Hi efuryone it’sme Harry

So I been finking dat it been so long since me wrote a blog and me not knows why as I does has a lot to woof about. Anyway, de ofur day de boss was asked if she had a dog called Harry and if he had peed on de man fwom BT and given him a pair of knickers! Well de boss was astounded but apawently I is more famous than de boss wealised. I mean how random is dat boss meets random hoomin who knows about me!!!!!! Boss has also been recognised fwom de TV and ofur peeps has made contact to say dey seen me in magazines. Now dis is pawsome and it means dat we is getting known and means we can do more good. So, me thought why do I not blog as much and me thought dat maybe I has slowed down because me was not sure how much people liked it. How many people wud want to read about me and me ramblings. Wud people gets bored and go oh a ofur Harry blog. But me thinks I has so much more to woof about so why not! So I is asking yoo who efur yoo may be sat reading dis, what wud yoo like me to blog about? Maybe a daily diary or about animals or my mischief or maybe just me random thoughts on life in general or maybe even de conversations me has wiv de boss which can be quite random Bol Bol.
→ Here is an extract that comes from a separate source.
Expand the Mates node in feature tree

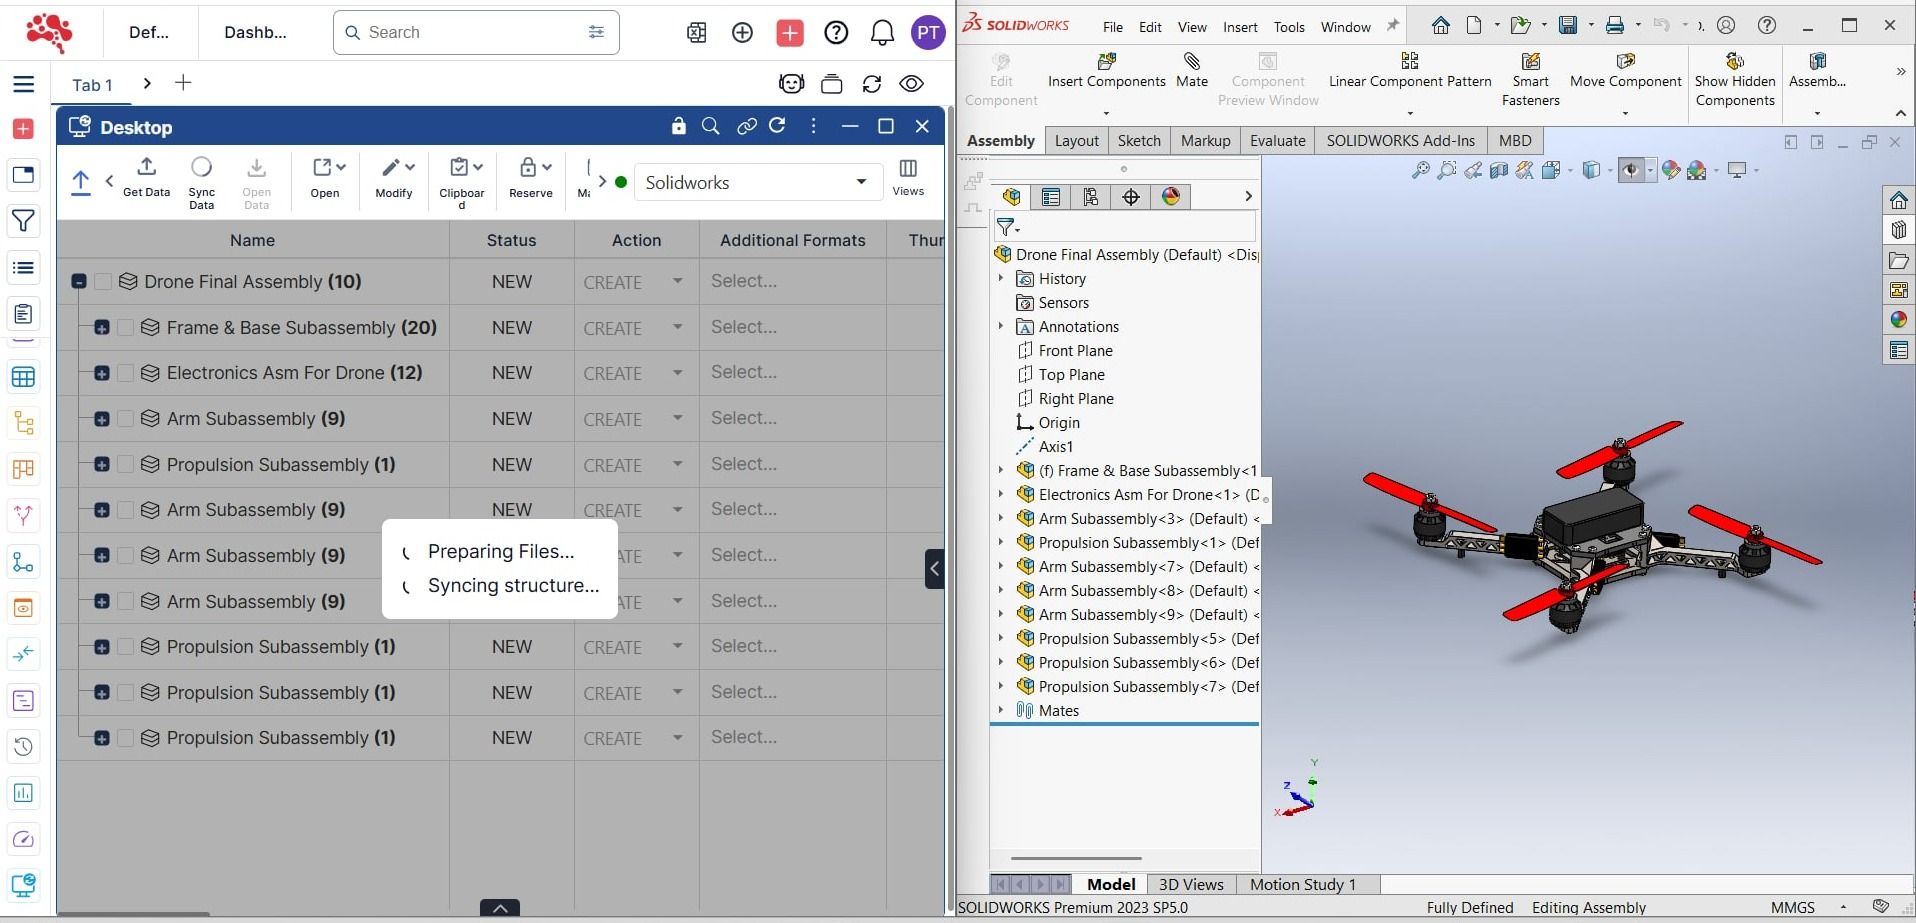click(x=1001, y=710)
So let me knows wot yoo want to read and hear about by posting a comment or emailing me at harry@spanielharry.co.uk or tweet me @spanielharry I await wiv a spring in me step and paws poised ofur me keyboard.

wuv

Hawwy xxxx

Poor auntie Jane!

Hi efuryone

It me Hawwy. Now some of yoo know my auntie Jane has been visitin us fwom Londinium. Now I wuv my auntie Jane vewy vewy much. When she visits she always brings noms and gives bestest cuddles. She has been known to rub my tummy fur a solid 15 minutes straight!

Now de boss had to go wurk one day dis week leavin auntie Jane in charge. Or so they thought! Now auntie Jane had a dog when she was a kid but not since. Dis got me finking………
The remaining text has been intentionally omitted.